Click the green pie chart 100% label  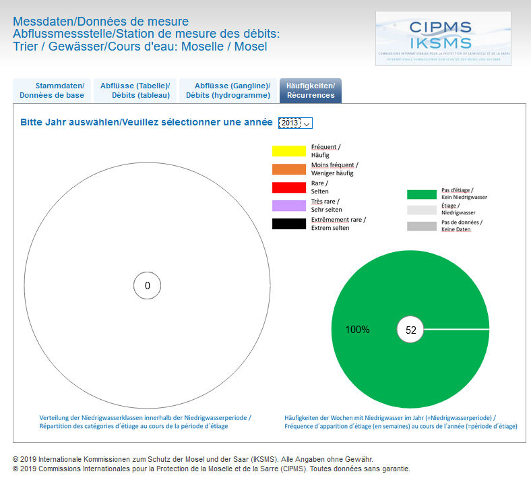pyautogui.click(x=357, y=330)
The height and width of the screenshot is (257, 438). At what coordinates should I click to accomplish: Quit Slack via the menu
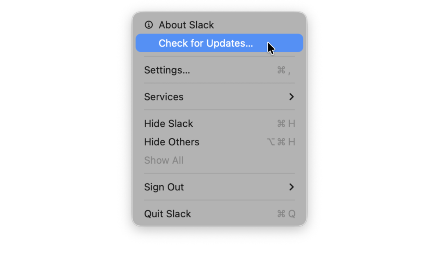tap(167, 213)
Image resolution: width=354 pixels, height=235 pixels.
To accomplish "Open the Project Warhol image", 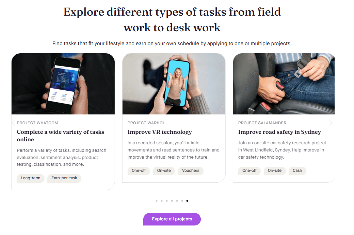I will (x=174, y=84).
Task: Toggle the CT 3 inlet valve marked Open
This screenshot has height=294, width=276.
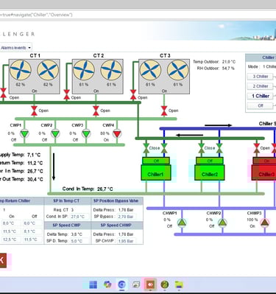Action: click(133, 95)
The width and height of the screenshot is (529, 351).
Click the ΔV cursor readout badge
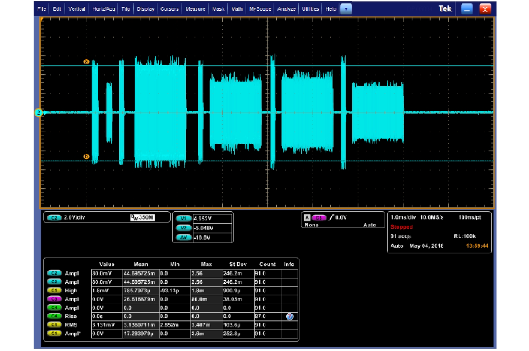point(184,237)
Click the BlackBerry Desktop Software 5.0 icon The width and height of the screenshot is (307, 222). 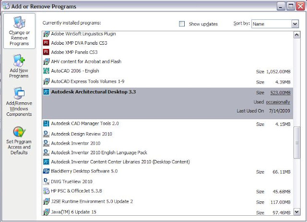click(46, 171)
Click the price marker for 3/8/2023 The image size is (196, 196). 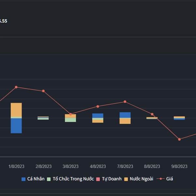coord(71,114)
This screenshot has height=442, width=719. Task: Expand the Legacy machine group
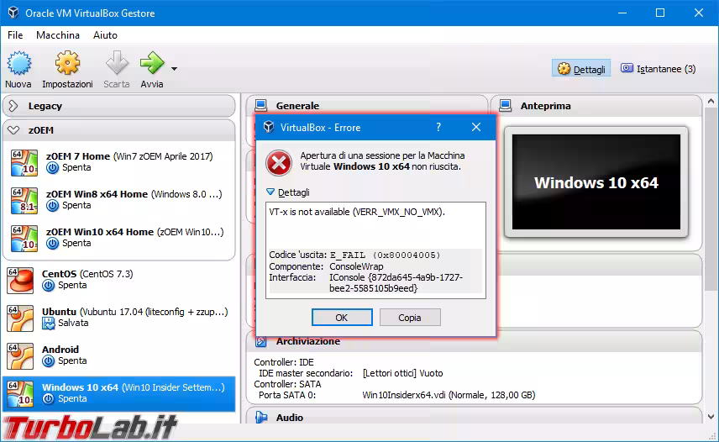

* * * *

◆ Try it ◆
Show, from the material above, each line that includes the string "Task".

◆ Written solution ◆
Task: Toggle the CT 3 inlet valve marked Open
This screenshot has height=442, width=719. Task: Expand the Legacy machine group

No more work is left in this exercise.